Text section:
Studio album by Minhwi Lee
- Released: 17 November 2016
- Genre: Contemporary folk
- Length: 29:06
- Label: Self-released
- Producer: Minhwi Lee;

Minhwi Lee chronology
|  | Borrowed Tongue (2016) | Music for Hwi-i-ing (2023) |

= Borrowed Tongue =

Borrowed Tongue is the debut studio album by South Korean singer-songwriter Minhwi Lee. The album was released on 17 November 2016. The album won The Best Folk Album at the 2017 Korean Music Awards.

== Background ==
Before her solo debut, Minhwi Lee was famous under the name of Mukimukimanmansu's Mansu. In an interview with Indiepost, she said about Borrowed Tongue, "I did not record on various topics like during Mukimukimanmansu's music style, but rather made them with one theme."

== Critical reception ==
Kim Banya of IZM said, "All of this in Borrowed Tongue blooms with an atypical beauty in a minimal order.". Seong Hyosun of Weiv reviewed the album as "Borrowed Tongue will be a good stimulus and direction for those who face all kinds of absurdities in the world every day and suffer frustration and despair, but speak only with borrowed tongue or remain silent", and named it the second in the best Korean albums of 2016.

Provided data:
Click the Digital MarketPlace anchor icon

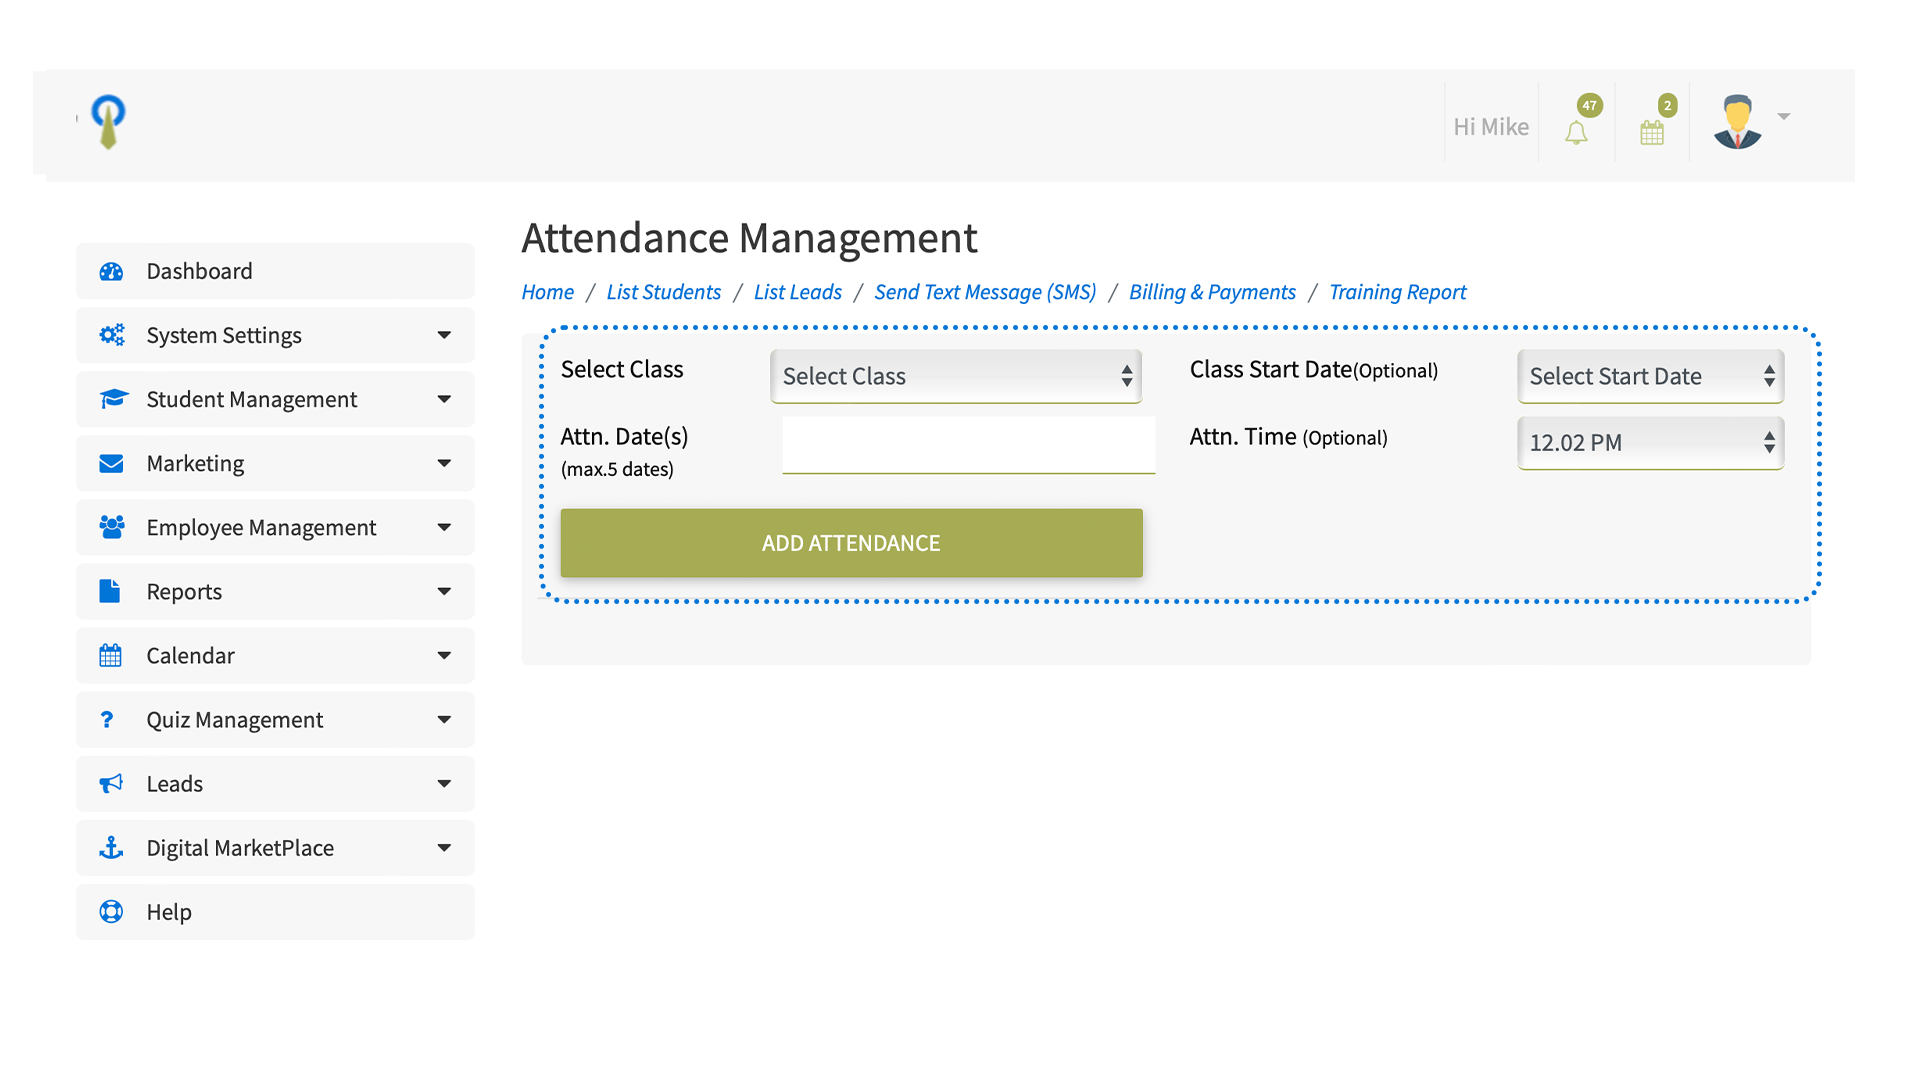pos(111,848)
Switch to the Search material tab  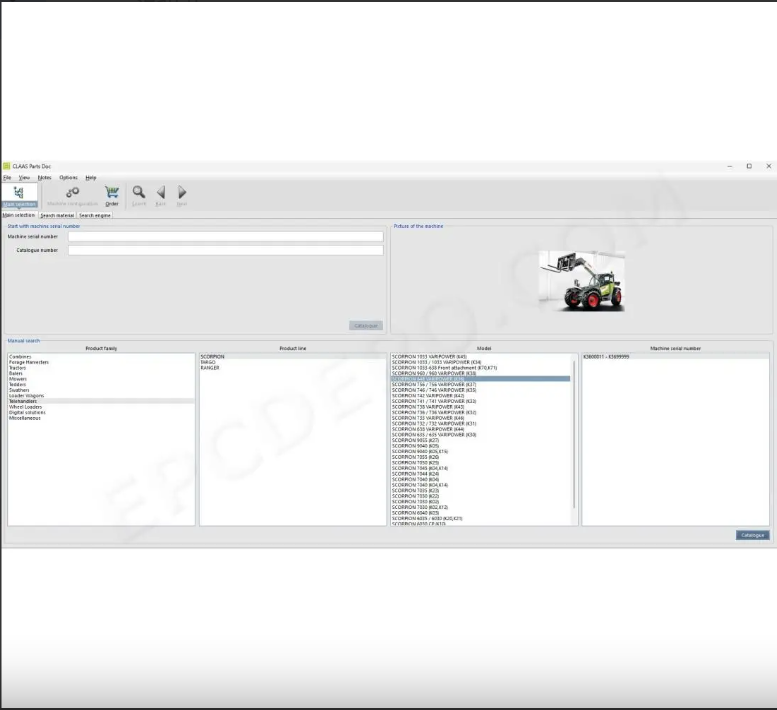coord(57,215)
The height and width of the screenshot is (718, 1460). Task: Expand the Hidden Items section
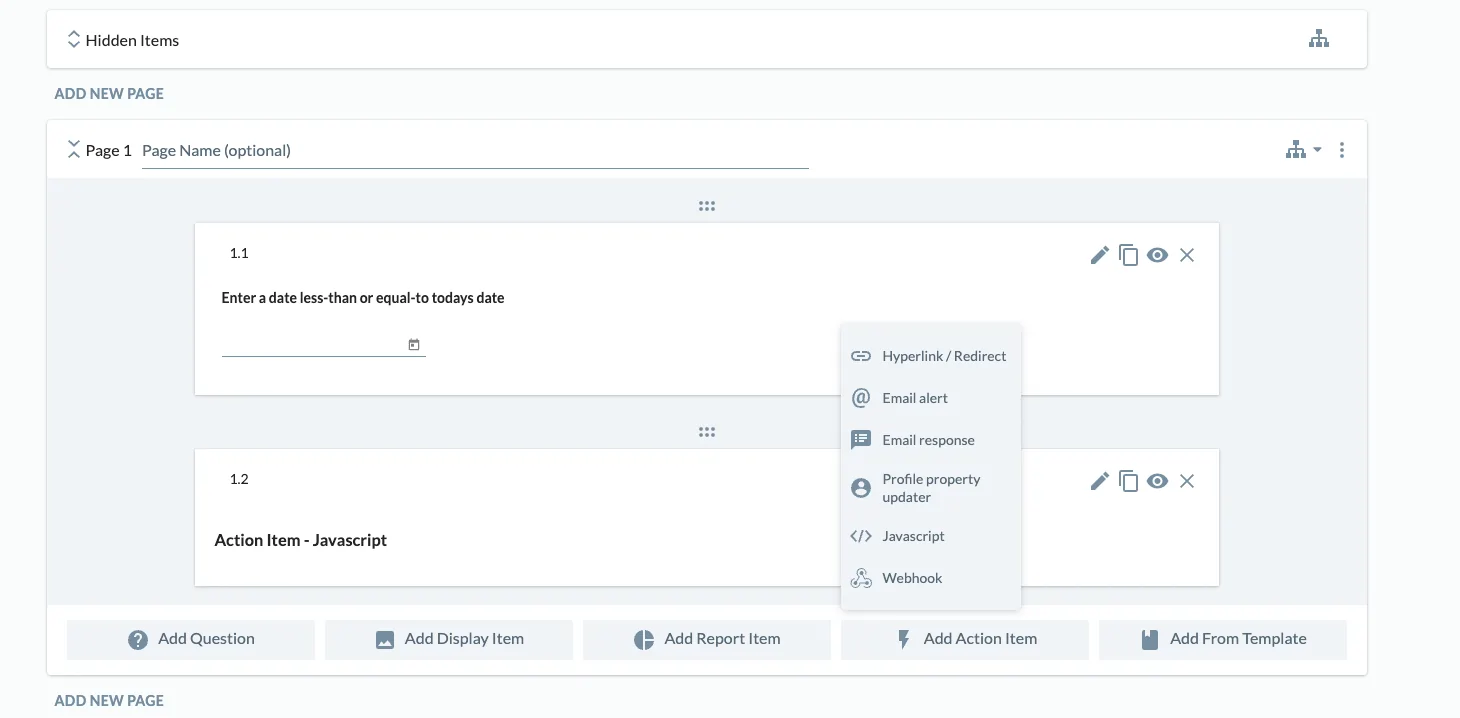pyautogui.click(x=74, y=38)
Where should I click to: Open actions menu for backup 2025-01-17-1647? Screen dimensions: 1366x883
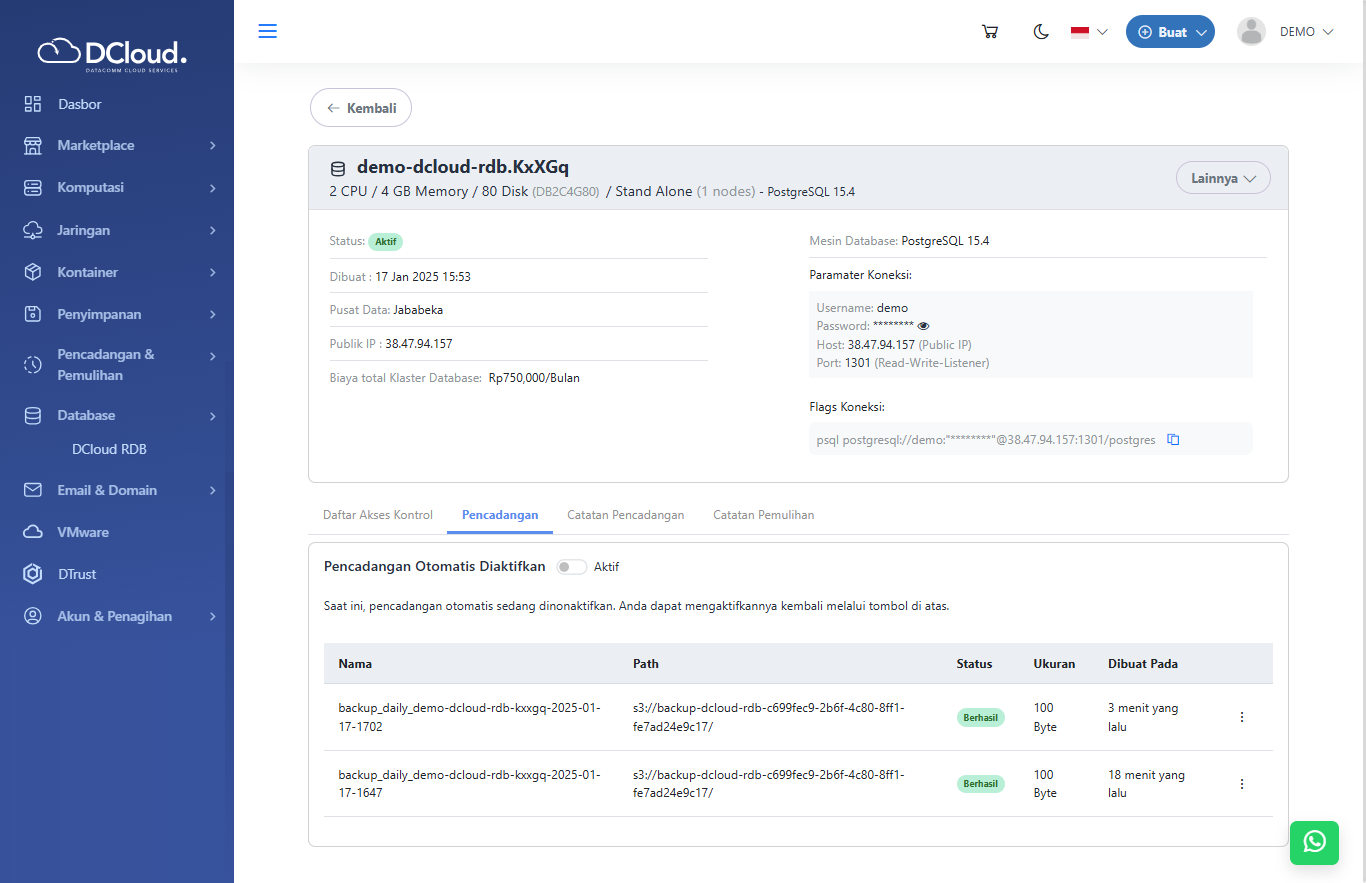(x=1241, y=784)
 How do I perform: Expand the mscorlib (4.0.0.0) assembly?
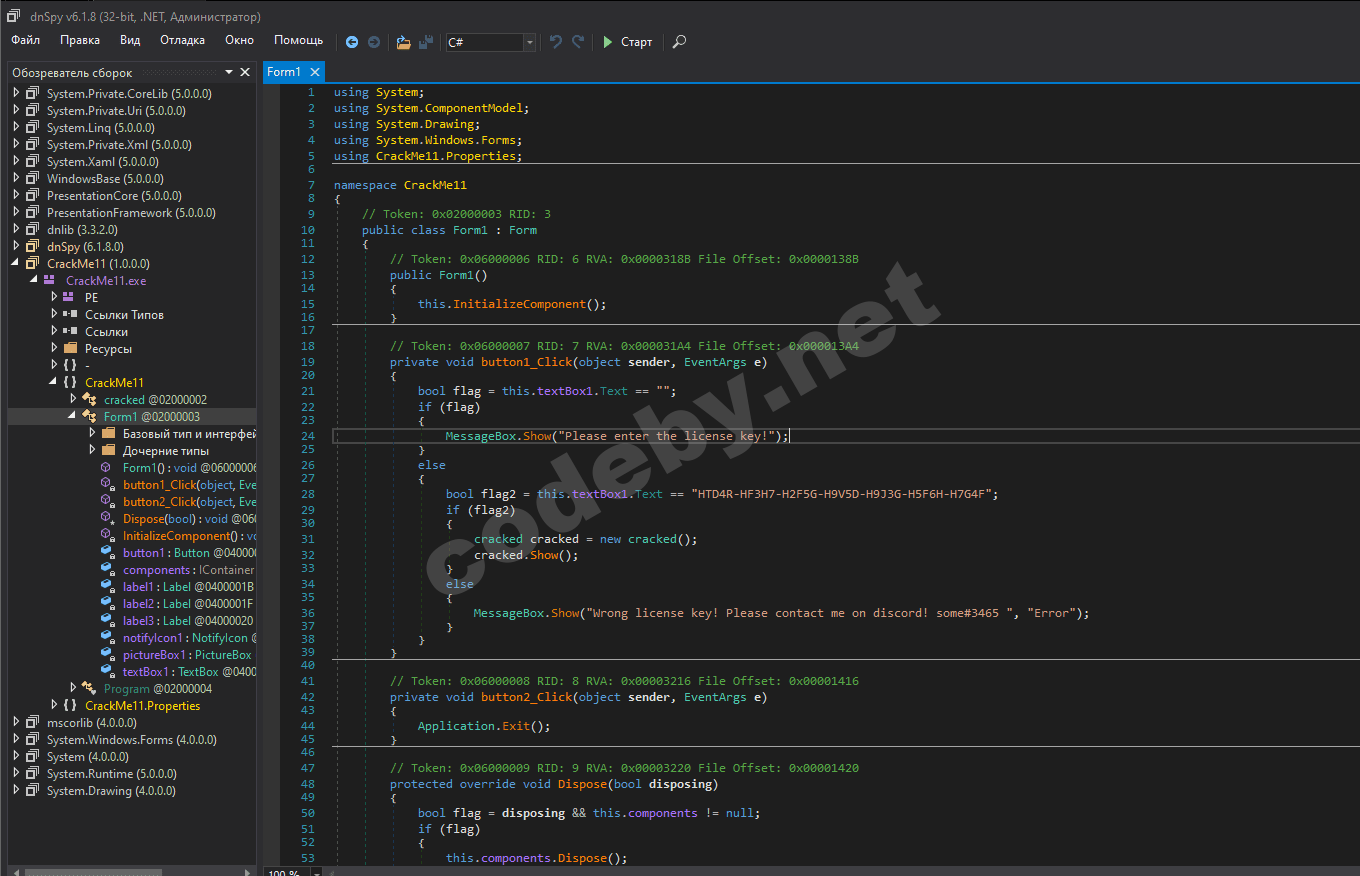tap(16, 722)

Goal: Rewrite the Borrowed Tongue text starting with "Borrowed Tongue is" and going on through "Korean Music Awards.", substituting "musician" for "singer-songwriter". Rely only on the text about the album Borrowed Tongue and not on the items.

Answer for this exercise:
Borrowed Tongue is the debut studio album by South Korean musician Minhwi Lee. The album was released on 17 November 2016. The album won The Best Folk Album at the 2017 Korean Music Awards.